Pero claro, al frente estaba el mejor equipo de los últimos años. El club que ayer cerró un ciclo espectacular de títulos y, sobre todo, de buen juego. Guardiola le imprimió a su Barsa algo único. Y lo hizo con mayoría de jugadores surgidos del semillero, de la “Masía”. De allí salieron Messi, Piqué, Xavi, Iniesta, Busquets, Pedro, Montoya (fueron titulares en la final de Madrid), Valdés, Fábregas, Thiago, Afellay, Bartra y Tello (estuvieron en el banco de suplentes). Todos de la cantera. Ahí se basó este proyecto que encabezó Pep e intentará continuar “Tito” Vilanova. Todo un desafió para el ayudante de campo de Guardiola, que conoce al dedillo el vestuario del Barsa.

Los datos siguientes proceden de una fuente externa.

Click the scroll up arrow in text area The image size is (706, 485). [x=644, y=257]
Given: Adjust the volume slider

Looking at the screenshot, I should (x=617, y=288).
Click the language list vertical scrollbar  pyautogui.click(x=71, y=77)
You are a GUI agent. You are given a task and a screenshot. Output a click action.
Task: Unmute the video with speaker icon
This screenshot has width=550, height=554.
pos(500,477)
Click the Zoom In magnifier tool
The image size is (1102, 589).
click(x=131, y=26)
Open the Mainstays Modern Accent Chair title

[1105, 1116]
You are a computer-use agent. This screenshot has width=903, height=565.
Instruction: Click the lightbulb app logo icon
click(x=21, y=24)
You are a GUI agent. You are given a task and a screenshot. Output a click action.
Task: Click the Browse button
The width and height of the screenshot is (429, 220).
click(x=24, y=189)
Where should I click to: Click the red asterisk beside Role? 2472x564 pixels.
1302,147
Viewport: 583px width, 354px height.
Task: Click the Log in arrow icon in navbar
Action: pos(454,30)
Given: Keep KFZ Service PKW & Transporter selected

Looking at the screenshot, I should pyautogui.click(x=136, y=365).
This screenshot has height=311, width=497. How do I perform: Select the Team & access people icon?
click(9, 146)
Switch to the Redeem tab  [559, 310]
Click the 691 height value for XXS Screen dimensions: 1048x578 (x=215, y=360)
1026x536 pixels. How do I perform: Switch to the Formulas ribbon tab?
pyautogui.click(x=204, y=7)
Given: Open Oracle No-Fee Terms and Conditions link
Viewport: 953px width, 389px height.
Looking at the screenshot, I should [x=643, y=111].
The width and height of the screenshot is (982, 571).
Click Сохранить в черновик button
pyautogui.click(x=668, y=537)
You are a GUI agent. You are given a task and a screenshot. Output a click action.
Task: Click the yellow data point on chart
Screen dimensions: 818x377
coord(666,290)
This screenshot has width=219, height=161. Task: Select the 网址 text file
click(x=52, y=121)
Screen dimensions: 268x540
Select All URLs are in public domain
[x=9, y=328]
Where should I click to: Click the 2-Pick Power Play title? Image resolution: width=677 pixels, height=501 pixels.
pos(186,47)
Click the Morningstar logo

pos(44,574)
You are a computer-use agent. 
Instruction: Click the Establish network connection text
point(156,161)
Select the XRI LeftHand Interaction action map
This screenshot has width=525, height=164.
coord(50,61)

La Copa del Rey (¡Cómo lo silbaron a Don Juan Carlos cada vez que lo nombraron por los altavoces! ¿No le habrán perdonado su escapadita al África para matar elefantes?) fue para Barcelona por respetar siempre la pelota, jugar en equipo, tener futbolistas de primer nivel y un entrenador al que ya se lo extraña.
Messi, por su parte, cerró una temporada inolvidable con 73 goles. Tremendo. Como todo este Barcelona, que es un deleite para los ojos.